San Luca pone l’Ascensione di Gesù a Gerusalemme, che egli considera il centro del mondo e della storia della salvezza. Qui si è compiuta la redenzione del mondo e da qui la bella notizia deve partire, per raggiungere tutti i popoli. Gli apostoli ancora non hanno compreso fino in fondo la missione che il Signore affida loro, ma il dono dello Spirito li renderà capaci di testimoniare il Vangelo, fino al dono della vita.
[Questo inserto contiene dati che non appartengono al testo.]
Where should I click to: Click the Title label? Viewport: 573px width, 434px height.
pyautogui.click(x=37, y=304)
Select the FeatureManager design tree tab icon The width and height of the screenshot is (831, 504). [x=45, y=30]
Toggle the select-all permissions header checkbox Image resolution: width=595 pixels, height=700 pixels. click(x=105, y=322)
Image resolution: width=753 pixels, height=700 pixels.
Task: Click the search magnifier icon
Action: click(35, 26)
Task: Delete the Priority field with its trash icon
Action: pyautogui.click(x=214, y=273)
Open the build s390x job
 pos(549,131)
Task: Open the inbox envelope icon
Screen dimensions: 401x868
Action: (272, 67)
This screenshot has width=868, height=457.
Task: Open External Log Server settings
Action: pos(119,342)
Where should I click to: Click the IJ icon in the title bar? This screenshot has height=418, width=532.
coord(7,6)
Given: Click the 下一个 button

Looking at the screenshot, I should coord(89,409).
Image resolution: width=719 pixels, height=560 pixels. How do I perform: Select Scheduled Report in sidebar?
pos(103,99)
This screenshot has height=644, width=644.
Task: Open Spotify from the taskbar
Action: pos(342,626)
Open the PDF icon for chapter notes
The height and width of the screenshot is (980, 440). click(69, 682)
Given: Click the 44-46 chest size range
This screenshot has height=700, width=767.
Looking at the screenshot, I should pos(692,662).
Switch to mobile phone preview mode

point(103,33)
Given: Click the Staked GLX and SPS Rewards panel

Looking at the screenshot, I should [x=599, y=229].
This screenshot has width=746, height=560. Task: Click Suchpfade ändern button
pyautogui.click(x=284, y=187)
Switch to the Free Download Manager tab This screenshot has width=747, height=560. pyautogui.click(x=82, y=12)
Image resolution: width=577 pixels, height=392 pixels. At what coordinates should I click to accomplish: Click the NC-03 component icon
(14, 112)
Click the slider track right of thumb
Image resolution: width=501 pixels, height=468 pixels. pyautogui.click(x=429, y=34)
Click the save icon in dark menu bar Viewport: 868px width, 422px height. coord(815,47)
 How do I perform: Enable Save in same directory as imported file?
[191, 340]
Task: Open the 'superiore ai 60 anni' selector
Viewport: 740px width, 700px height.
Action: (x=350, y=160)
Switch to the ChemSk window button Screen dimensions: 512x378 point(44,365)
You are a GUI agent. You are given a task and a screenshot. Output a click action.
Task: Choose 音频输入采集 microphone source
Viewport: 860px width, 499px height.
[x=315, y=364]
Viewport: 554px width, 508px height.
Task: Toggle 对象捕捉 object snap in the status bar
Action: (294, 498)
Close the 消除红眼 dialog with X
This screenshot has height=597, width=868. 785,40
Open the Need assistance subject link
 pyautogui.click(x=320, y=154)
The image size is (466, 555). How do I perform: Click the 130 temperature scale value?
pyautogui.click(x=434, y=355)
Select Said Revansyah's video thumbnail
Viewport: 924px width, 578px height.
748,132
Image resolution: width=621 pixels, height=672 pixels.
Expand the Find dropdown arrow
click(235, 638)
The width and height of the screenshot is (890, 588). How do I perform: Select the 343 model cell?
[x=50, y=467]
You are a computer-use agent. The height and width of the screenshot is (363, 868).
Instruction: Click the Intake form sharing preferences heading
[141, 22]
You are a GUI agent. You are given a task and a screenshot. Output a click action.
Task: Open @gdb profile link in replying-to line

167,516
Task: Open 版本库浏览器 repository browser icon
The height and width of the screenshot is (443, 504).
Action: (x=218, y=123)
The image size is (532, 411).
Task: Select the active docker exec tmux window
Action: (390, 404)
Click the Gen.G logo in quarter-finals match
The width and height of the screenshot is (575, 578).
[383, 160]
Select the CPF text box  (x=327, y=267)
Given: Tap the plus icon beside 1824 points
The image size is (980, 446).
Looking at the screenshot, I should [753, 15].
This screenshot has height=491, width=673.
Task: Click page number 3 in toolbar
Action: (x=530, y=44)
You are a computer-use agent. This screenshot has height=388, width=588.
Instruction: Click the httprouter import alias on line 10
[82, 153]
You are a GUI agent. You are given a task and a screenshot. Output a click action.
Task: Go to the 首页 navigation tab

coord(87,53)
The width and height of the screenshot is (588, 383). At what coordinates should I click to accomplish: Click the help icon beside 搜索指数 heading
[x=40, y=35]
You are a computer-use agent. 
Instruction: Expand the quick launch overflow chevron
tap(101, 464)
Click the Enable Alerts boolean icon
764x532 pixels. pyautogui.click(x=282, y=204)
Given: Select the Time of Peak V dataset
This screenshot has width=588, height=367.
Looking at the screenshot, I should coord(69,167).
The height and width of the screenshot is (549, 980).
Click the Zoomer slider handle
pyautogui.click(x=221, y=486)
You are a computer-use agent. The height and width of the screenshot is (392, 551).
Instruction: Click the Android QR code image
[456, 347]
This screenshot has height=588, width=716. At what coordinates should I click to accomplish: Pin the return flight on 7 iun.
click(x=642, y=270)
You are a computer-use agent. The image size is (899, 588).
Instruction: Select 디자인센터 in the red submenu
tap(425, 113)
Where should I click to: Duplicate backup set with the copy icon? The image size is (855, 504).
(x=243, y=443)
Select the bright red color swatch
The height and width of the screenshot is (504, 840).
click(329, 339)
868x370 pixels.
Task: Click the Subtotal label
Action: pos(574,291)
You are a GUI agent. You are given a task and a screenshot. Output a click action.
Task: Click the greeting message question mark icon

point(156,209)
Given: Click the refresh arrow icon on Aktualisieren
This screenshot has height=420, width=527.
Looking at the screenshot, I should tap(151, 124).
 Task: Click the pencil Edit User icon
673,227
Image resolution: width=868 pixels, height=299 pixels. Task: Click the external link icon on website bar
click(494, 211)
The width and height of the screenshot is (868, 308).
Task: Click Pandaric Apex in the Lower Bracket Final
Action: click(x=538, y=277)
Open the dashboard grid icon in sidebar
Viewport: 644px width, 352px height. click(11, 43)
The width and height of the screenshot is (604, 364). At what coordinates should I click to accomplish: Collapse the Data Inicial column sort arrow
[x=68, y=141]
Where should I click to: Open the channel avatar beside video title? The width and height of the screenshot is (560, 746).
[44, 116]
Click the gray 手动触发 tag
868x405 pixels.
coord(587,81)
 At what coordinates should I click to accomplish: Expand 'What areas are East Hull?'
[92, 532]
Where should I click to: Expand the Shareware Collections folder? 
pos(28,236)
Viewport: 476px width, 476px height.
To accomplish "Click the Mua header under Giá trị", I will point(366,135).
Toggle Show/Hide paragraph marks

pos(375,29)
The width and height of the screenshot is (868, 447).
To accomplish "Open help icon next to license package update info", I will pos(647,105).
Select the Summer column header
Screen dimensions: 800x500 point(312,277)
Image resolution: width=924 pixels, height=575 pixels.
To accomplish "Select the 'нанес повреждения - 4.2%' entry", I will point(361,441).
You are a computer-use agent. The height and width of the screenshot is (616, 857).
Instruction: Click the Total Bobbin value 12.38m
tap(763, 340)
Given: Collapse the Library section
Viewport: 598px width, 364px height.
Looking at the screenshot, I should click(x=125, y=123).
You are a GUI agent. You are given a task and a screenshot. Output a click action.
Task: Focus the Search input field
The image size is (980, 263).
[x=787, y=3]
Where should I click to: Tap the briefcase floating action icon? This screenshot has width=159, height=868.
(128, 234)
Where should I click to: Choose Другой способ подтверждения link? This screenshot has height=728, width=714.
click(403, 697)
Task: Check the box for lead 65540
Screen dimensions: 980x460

SALMO RESPONSORIALE                  Dal Salmo 46 (47)
Questo Salmo riconosce che Dio è il vero re di tutta la terra. Tutti i popoli sono invitati a lodarlo e a fare festa, perché il suo è un regno di giustizia e di pace.

SECONDA LETTURA
Lo fece sedere alla sua destra nei cieli.
In Cristo, capo del suo corpo, che è la Chiesa, il Padre ha mostrato il suo amore e la sua potenza che salva. Paolo prega perché i credenti ricevano il dono della vera sapienza per poter conoscere il Signore Gesù e vivere con la gioiosa speranza di condividere la sua gloria in cielo.

VANGELO
A me è stato dato ogni potere in cielo e sulla terra.
Inizio e conclusione in Galilea. Agli undici che dubitano Gesù affida la missione di portare il Vangelo in tutto il mondo. Ma non li lascia soli, ogni giorno li segue e li sostiene, perché nella sua morte e risurrezione ha ricevuto dal Padre il potere di salvare tutti.